— Start Reading text —
In short, the quintessential love story. Or is it? According to the Israeli scholar Yael Ziegler, the book of Ruth is not a love story at all and should not be read as one. Is Ziegler right? Borrowing heavily from her excellent recent study, From Alienation to Monarchy, I’ll present her case and then argue against it.

Exhibit A in the anti-love-story case is the character whose plight is front and center in the book: neither the Moabite Ruth nor the Judean Boaz but Ruth’s mother-in-law Naomi. Naomi’s husband Elimelekh and both of her sons have died in Moab; her daughter-in-law Orpah has heeded her urgings to seek another husband in Moab; and Naomi is now returning to Bethlehem penniless and bereft of all but Ruth, who in contrast to Orpah has rejected her mother-in-law’s instructions and instead “clung” to her. The Hebrew word is davak, which implies more than a physical holding-on, being used most often to describe the ideal relationship between Israel and God:

And Ruth said, “Do not entreat me to forsake you, to turn back from you. For wherever you go, I will go. And wherever you lodge, I will lodge. Your people is my people, and your god is my god. Wherever you die, I will die, and there will I be buried. So may the Lord do to me or even more, for only death will part you and me.”

Such is Ruth’s exceptional love of Naomi, and such indeed is the only kind of love that, in this reading, is central to her book. Reinforcing this impression—the case continues—is Ruth’s behavior throughout. In the book’s second chapter she sets out to glean like a pauper so that she and Naomi can eat. Returning from the field, she shares generously of her bounty, obtained at a field belonging to the compassionate Boaz. Chapter 3 shows her setting out again—this time to debase herself, at Naomi’s request, by seducing Boaz. We’ll return to this scene later, but for now the point is the extent of Ruth’s self-denying efforts to support Naomi and raise her up. And so it goes with her act of marrying Boaz. Only once in the book is the word “love” (ahav) actually used: in the immediate sequel to Boaz and Ruth’s marriage where the love referred to is Ruth’s for her beloved Naomi.

And Boaz? Is he smitten by the lovely young widow? Well, for one thing she is never described as lovely; in fact we’re given no physical description at all, even of the minimalist kind common in the stories of the matriarchs of Israel. For another thing, Boaz refers to her affectionately throughout as “my daughter” (the same term used by Naomi), even in response to her seductive arrival alone and in darkness on the threshing floor. That he admires Ruth is emphatically clear—he offers her immense and unexpected kindness on the day they meet and repeatedly praises her for her benevolence and bravery. But one would be hard-pressed to show that this implies romantic love.
— End Reading text —
— Start Stored rows —
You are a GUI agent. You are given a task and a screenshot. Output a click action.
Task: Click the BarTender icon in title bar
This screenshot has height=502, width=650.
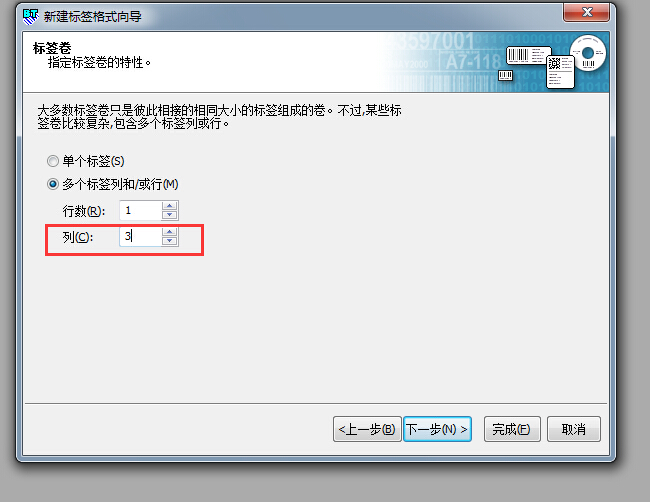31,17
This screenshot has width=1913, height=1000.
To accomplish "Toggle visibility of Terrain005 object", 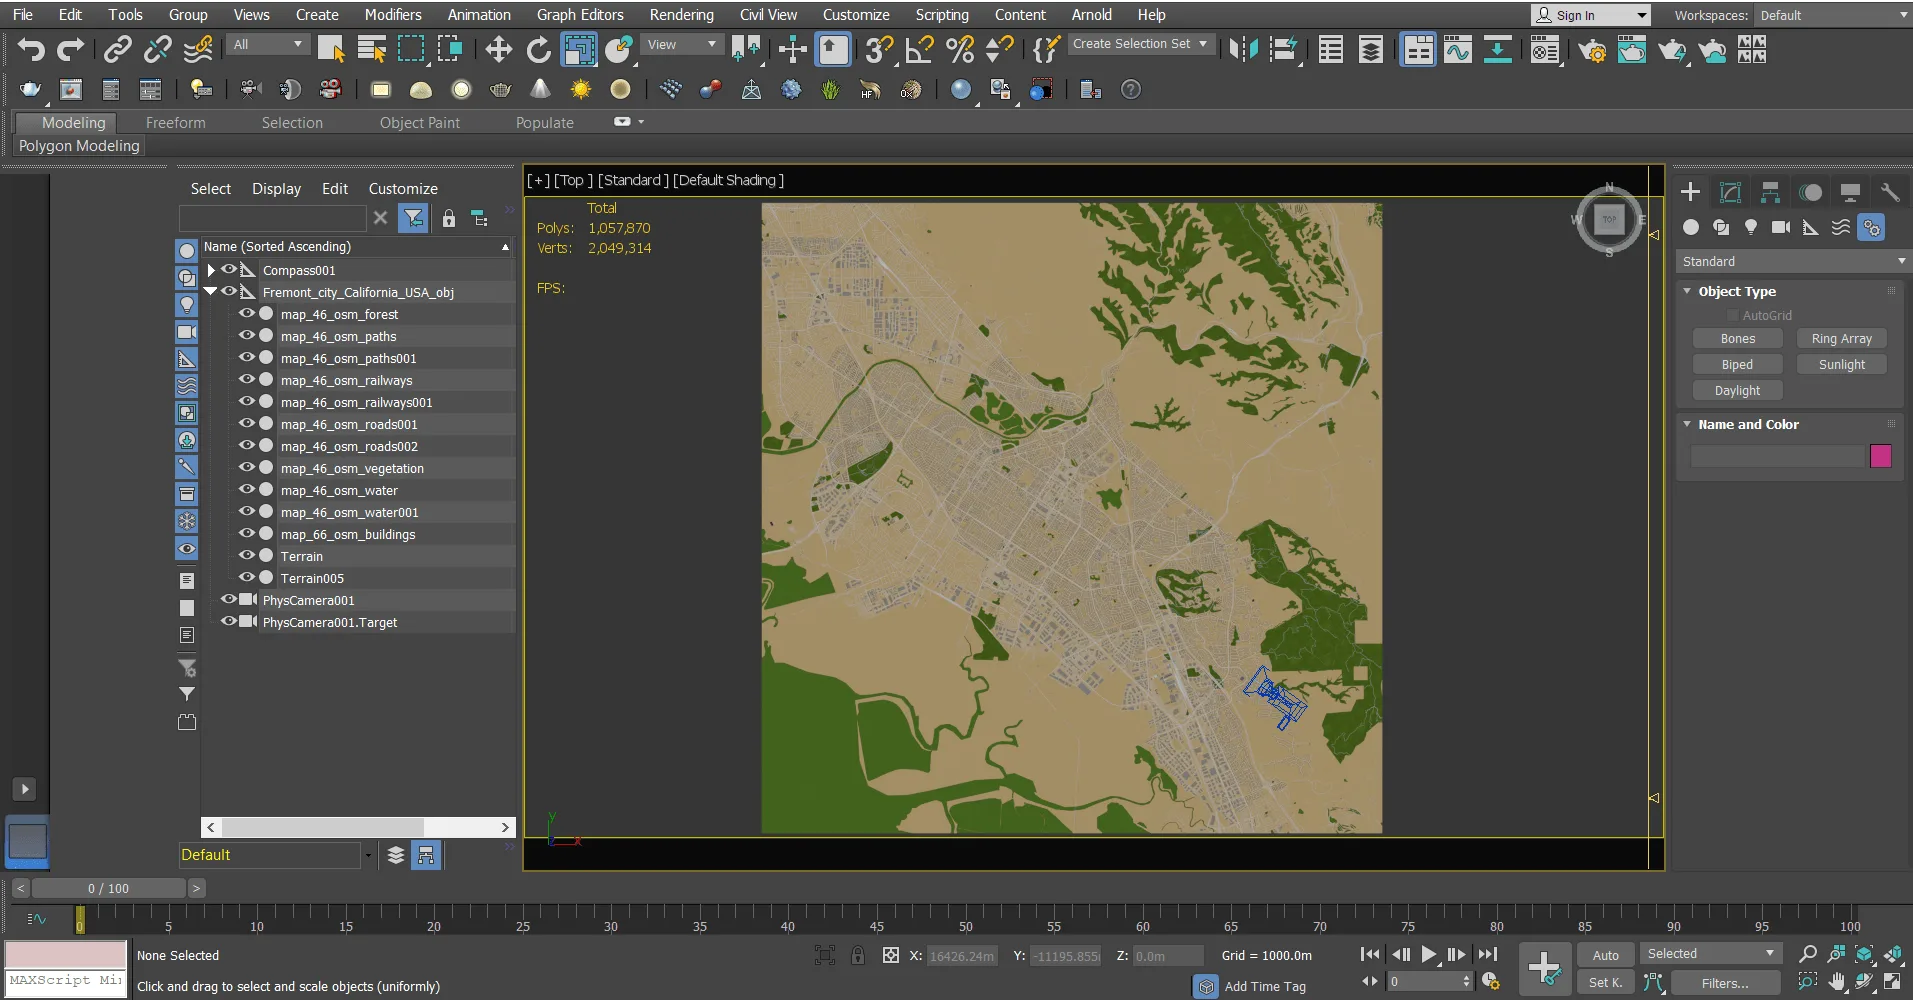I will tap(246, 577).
— End Stored rows —
* [Objective]
Print the passage about the book of Ruth word for word, starting with "In short, the" and going on through "argue against it.".

* [Task answer]
In short, the quintessential love story. Or is it? According to the Israeli scholar Yael Ziegler, the book of Ruth is not a love story at all and should not be read as one. Is Ziegler right? Borrowing heavily from her excellent recent study, From Alienation to Monarchy, I’ll present her case and then argue against it.